Exercise description:
Search the listing below for the line containing "This screenshot has height=1036, width=1158.". From there through the line containing "Task: Click the Voeg inschrijving toe button", transcribe every line exactly, both ends included.

———

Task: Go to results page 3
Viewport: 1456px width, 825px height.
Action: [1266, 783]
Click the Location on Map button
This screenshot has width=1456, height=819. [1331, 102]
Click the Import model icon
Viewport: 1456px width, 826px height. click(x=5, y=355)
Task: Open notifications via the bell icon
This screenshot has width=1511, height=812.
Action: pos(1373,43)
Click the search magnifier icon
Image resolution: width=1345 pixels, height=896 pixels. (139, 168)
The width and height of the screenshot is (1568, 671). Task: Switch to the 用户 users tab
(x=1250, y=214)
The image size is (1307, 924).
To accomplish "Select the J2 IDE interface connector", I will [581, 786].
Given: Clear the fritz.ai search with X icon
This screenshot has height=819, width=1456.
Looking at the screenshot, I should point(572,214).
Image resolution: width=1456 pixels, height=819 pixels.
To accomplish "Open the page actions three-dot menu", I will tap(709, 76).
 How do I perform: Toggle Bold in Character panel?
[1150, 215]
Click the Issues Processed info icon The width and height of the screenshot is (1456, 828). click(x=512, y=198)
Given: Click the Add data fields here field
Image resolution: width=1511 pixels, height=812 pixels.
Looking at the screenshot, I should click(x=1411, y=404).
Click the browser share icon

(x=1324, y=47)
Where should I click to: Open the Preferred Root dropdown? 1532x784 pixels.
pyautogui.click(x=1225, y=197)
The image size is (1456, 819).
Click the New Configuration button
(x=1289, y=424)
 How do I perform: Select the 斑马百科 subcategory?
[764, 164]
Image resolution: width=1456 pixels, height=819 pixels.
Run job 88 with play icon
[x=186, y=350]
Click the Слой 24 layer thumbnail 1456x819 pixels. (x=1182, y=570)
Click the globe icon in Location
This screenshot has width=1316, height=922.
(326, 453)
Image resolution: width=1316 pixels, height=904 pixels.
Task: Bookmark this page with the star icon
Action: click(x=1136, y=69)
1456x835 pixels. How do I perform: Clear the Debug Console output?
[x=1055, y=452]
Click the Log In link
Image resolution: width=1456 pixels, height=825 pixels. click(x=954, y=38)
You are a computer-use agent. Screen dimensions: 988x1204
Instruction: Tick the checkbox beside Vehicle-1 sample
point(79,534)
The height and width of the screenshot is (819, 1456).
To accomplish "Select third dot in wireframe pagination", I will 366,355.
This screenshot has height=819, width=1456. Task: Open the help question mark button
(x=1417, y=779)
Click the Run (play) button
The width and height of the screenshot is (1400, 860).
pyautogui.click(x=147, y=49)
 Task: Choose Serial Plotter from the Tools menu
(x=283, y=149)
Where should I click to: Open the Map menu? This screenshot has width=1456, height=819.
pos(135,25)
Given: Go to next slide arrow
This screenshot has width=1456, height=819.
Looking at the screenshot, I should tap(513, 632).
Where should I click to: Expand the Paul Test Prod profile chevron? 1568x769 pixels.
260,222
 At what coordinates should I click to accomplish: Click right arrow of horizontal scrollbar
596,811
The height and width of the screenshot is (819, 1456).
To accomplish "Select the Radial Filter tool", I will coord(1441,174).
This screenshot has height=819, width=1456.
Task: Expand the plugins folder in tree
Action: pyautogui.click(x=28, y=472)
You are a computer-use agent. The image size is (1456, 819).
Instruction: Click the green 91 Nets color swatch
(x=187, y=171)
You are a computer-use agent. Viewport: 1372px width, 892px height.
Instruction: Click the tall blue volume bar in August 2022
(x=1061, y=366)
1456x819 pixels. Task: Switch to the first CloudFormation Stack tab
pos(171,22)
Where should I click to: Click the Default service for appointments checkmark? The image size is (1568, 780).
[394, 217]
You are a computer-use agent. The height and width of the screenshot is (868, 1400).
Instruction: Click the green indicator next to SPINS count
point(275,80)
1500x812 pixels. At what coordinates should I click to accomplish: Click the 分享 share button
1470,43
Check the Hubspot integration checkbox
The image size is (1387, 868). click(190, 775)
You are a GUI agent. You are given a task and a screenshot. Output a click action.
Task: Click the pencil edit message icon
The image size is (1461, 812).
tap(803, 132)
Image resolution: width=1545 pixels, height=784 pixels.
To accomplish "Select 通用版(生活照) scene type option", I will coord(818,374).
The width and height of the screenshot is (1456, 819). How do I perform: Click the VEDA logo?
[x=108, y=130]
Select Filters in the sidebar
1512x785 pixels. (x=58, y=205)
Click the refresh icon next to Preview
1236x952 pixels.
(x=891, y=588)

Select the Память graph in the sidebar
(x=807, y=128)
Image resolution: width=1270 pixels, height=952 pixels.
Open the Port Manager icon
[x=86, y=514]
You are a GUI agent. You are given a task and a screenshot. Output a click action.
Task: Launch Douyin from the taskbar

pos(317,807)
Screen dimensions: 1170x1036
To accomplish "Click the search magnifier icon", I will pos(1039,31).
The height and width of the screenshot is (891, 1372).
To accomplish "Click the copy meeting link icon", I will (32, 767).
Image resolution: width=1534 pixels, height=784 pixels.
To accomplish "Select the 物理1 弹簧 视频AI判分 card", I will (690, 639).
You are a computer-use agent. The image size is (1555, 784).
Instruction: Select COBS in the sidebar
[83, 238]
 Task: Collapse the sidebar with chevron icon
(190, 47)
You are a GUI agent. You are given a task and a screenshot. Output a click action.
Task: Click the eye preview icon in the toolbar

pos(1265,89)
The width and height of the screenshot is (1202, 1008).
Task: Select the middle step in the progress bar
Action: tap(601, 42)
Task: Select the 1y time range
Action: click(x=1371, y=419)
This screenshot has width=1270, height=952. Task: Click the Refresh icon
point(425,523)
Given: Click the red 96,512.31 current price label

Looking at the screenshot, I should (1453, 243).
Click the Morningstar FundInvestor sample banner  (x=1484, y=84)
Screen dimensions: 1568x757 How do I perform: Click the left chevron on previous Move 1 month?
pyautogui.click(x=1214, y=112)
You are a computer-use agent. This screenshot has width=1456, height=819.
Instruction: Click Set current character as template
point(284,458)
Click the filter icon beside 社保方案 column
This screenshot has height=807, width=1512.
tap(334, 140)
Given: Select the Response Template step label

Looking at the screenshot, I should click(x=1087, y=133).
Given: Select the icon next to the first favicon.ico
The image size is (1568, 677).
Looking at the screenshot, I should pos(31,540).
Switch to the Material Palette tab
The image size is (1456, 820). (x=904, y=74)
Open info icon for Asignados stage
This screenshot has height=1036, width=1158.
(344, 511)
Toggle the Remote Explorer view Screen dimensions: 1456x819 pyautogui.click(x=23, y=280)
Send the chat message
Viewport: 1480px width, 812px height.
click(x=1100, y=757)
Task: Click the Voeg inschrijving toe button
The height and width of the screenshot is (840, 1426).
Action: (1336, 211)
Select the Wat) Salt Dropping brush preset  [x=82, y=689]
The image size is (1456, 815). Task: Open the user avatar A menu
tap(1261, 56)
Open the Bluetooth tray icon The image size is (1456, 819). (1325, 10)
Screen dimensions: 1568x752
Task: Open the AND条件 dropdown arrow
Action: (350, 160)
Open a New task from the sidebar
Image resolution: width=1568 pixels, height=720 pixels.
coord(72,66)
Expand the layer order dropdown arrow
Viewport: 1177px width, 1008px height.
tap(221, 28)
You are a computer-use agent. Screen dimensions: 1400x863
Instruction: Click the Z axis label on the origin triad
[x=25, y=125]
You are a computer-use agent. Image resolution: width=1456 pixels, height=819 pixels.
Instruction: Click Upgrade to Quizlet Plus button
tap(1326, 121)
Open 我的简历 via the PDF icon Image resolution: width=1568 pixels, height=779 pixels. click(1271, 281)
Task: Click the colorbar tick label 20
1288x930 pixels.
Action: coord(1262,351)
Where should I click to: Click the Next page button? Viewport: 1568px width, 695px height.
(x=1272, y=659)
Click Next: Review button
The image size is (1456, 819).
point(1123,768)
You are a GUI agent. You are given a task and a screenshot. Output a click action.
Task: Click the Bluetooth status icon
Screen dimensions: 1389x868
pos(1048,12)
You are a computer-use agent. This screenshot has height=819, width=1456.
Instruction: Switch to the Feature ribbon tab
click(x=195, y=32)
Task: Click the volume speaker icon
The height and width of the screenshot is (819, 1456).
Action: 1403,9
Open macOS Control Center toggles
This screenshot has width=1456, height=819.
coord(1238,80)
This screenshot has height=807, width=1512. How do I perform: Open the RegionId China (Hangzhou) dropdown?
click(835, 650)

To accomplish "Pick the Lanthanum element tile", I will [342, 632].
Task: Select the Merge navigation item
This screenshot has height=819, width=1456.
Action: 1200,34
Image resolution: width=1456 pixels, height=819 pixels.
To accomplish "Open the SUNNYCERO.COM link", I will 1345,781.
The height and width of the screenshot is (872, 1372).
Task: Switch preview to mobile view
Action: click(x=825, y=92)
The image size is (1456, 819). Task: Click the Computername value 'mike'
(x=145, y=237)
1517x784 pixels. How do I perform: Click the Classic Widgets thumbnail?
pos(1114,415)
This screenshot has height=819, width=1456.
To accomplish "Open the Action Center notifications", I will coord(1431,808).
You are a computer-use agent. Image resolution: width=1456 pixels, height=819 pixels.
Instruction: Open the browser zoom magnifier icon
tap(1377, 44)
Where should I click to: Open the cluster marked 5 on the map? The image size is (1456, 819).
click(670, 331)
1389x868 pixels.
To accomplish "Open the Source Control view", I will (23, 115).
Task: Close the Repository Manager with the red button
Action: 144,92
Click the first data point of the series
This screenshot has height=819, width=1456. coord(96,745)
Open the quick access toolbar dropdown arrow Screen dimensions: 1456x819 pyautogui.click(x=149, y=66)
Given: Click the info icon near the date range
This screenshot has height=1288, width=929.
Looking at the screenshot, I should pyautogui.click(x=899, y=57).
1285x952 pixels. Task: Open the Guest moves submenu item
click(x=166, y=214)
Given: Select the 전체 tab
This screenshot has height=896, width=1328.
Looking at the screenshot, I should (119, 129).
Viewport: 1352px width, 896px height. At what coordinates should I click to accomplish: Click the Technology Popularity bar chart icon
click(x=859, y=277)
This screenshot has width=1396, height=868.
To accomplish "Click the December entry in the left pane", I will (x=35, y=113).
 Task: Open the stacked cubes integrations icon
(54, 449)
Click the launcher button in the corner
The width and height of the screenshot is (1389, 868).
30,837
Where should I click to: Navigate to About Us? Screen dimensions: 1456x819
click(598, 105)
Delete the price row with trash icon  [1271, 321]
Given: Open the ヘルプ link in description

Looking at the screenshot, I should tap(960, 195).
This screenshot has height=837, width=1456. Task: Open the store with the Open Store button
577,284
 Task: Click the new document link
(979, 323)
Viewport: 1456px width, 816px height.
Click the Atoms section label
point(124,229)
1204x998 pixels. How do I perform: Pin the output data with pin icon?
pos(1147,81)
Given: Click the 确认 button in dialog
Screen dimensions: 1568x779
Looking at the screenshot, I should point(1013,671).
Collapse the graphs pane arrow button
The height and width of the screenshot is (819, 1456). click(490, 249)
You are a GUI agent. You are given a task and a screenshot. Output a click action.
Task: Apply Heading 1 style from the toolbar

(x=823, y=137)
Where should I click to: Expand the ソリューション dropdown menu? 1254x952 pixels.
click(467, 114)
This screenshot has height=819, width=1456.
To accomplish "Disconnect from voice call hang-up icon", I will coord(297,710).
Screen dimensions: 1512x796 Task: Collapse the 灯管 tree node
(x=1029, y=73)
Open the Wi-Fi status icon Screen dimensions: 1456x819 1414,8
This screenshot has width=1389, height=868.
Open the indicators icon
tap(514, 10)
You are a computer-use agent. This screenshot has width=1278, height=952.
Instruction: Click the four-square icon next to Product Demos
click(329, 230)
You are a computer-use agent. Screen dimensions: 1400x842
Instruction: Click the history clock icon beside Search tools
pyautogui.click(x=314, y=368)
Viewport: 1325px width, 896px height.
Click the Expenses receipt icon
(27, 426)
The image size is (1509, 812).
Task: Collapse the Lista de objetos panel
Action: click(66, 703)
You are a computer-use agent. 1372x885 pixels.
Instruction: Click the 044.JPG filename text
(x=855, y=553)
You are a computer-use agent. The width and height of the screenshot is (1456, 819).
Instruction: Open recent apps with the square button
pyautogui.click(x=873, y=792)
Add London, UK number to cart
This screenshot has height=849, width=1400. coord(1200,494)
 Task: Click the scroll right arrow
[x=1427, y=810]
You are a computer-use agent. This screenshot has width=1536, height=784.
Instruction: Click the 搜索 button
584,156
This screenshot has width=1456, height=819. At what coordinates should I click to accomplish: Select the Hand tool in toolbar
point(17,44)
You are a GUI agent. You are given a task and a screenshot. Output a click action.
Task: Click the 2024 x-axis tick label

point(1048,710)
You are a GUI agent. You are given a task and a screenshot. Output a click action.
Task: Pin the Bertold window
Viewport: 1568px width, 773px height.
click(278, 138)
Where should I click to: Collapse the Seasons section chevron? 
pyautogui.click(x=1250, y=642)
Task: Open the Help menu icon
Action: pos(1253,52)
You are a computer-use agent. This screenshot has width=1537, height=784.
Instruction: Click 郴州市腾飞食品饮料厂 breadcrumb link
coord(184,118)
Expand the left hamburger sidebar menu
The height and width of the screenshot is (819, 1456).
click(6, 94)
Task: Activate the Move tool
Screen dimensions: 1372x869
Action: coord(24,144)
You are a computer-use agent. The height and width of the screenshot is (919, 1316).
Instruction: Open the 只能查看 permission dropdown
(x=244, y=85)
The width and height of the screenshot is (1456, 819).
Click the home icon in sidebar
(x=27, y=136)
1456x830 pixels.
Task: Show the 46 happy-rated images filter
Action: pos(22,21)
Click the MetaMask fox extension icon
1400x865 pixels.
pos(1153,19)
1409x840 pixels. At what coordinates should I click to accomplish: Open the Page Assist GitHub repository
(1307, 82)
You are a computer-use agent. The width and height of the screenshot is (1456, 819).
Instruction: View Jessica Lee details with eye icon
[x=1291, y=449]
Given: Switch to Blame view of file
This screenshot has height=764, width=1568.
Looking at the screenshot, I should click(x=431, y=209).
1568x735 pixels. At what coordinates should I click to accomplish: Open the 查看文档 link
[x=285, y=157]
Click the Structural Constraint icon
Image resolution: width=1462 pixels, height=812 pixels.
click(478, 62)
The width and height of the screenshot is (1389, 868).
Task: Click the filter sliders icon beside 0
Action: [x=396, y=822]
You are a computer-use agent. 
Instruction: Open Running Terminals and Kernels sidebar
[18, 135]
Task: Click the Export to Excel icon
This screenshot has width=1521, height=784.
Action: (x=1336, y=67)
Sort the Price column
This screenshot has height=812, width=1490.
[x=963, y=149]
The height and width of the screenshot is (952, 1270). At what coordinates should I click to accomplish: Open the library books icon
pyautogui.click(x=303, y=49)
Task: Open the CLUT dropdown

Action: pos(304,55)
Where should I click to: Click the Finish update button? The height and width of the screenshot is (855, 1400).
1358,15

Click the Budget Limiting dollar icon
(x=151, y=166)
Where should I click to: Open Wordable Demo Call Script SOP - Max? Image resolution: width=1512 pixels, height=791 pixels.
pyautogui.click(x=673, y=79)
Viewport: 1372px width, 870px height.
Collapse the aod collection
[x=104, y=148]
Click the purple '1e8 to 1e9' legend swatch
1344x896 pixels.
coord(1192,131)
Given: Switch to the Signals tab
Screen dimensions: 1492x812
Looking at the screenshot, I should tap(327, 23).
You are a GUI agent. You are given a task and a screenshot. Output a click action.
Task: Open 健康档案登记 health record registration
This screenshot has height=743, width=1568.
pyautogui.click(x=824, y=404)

———

Expected output:
This screenshot has height=1036, width=1158.
(344, 511)
Toggle the Remote Explorer view Screen dimensions: 1456x819 pyautogui.click(x=23, y=280)
Send the chat message
Viewport: 1480px width, 812px height.
click(x=1100, y=757)
Task: Click the Voeg inschrijving toe button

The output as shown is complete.